Rebuilding Place in the Urban Space

"A community’s physical form, rather than its land uses, is its most intrinsic and enduring characteristic." [Katz, EPA] This blog focuses on place and placemaking and all that makes it work--historic preservation, urban design, transportation, asset-based community development, arts & cultural development, commercial district revitalization, tourism & destination development, and quality of life advocacy--along with doses of civic engagement and good governance watchdogging.

Wednesday, July 01, 2009

The Greatest generation, beaten generation and the blank generation and urban revival

I have spent about 10 years as a heavily involved urban advocate, specifically in DC, starting with land use, realizing the value of historic preservation, moving into commercial district revitalization and then recognizing the primacy of the importance of transit. As a person committed to good government, civic engagement, and participatory democracy I care about that too. And about the quality of and the knowledge that undergirds our participation in local civic affairs.

When I first came to DC I worked for a consumer group that had Nader lineage, so I spent a fair amount of time thinking about and observing the process of effecting social change. (In college I also became enamored with the field of organizational development.) And I also learned about marketing, direct marketing, social marketing, and publishing. (And I had begun learning about community organizing in college.)

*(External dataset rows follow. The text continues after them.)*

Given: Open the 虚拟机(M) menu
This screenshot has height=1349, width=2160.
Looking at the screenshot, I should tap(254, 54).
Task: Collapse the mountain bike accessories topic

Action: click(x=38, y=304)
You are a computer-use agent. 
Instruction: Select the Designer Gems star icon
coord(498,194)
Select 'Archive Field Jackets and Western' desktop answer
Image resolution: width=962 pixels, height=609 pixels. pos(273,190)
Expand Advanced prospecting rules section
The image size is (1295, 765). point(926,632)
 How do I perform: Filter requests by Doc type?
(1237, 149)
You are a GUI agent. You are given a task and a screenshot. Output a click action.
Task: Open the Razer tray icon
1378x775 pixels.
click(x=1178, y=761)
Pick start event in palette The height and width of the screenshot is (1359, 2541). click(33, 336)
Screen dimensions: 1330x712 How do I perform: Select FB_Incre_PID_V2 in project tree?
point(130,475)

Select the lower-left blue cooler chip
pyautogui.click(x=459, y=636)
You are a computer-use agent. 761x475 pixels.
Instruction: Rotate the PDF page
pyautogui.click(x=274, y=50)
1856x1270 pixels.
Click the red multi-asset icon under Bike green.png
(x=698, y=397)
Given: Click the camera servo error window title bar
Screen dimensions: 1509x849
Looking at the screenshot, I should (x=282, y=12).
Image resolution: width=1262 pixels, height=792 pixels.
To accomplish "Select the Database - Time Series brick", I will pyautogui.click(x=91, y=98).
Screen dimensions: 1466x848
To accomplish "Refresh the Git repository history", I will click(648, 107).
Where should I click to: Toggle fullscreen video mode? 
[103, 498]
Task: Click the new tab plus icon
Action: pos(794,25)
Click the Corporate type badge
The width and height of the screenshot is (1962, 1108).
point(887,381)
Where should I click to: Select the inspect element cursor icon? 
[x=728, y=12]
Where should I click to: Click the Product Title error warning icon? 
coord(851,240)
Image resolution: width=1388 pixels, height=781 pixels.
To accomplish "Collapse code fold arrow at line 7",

All this and more (including a childhood off and on spent living in Detroit, then its suburbs), every place I visit, every book and report I read, every conference or meeting I attend, and every planning process I am involved in has shaped my thinking.

I spend a lot of time thinking about organizations and processes and structures and systems, with the belief that strong systems yield, albeit not uniformly, superior outcomes. And I think a lot of time about the difficulty of working to effect change, and the frequent failures to do so.

For many years, I've said that the problem in many neighborhoods is a leadership deficit, and backwards looking leaders. Sometimes I call this a problem of legacy leadership, which is often stultified and fails to think broadly and about the future.

Neighborhood involvement is typically focused on keeping things the same, especially if things are relatively good, but even if they are not.

So my shorthand thinking about the state of organizing and involvement in DC at present is organized along this typology.

1. Greatest Generation or Legacy Generation (using the term from the title of Tom Brokaw's book)

These are the people, including the beginnings of the historic preservation movement, who stayed in the city or moved to the city during the many decades that the city declined, when living and commercial trends favored the suburbs and when businesses and residents abandoned the city (even without riots or desegregation) as part of these trends.

These people saved the great urban qualities of the city, especially through the use of historic preservation policies, and stabilized the city when it was shrinking in population.

But they definitely are shaped by the automobile and don't see their way towards more urban optimal mobility methods.
A 1965 Pontiac GTO unveiled at an automobile show
A 1965 Pontiac GTO unveiled at an automobile show. Photographer unknown.

2. The Beaten Generation (using the title from the song "The Beat(en) Generation" by The The) is my generation, probably people in their 30s and 40s and 50s, people who have been working on community issues for awhile.

For the most part, while pro-urban, most of the people in this cohort are shaped by the suburban development and planning paradigm. They think uses should be separated and that people for the most part do and/or should travel by car. Even though they live in the city, they think auto first. But they may use the subway system even if they can afford to own a car...
Dodge SUVs at the Atlantic Marine Terminal, Baltimore
(Chip Somodevilla/Getty Images)

Given my music references, you can tell this is my generation. But for the most part, people make distinctly nonurban choices, especially concerning local land use and transportation decision making, because they don't understand how deeply imprinted they are by suburban-appropriate (a/k/a urban-inappropriate) decision making structures and paradigms.

Some of the people in this generation are fully happy to reap the benefits of the hard work of the Greatest Generation while denigrating and not understanding their contribution. (To this I attribute some of the opposition to historic preservation.)

3. The Blank Generation (based on a song entitled BLANK GENERATION by Richard Hell and the Voidoids) are the younger people of today, in their 20s and early 30s up to 40, enamored of technology and technocracy and thinking they know everything (I probably had this problem when I was that age, but I always paid attention to evidence and had and have a kind of academic approach to knowledge and objectivity), but often lack the wisdom and the depth to really know what they are talking about, and therefore provide incomplete if not "crippled" solutions when they offer/write solutions. The jury is out about the maturation process.

(This is the age group of many in the current municipal government administration in DC. Us old people are out of luck.)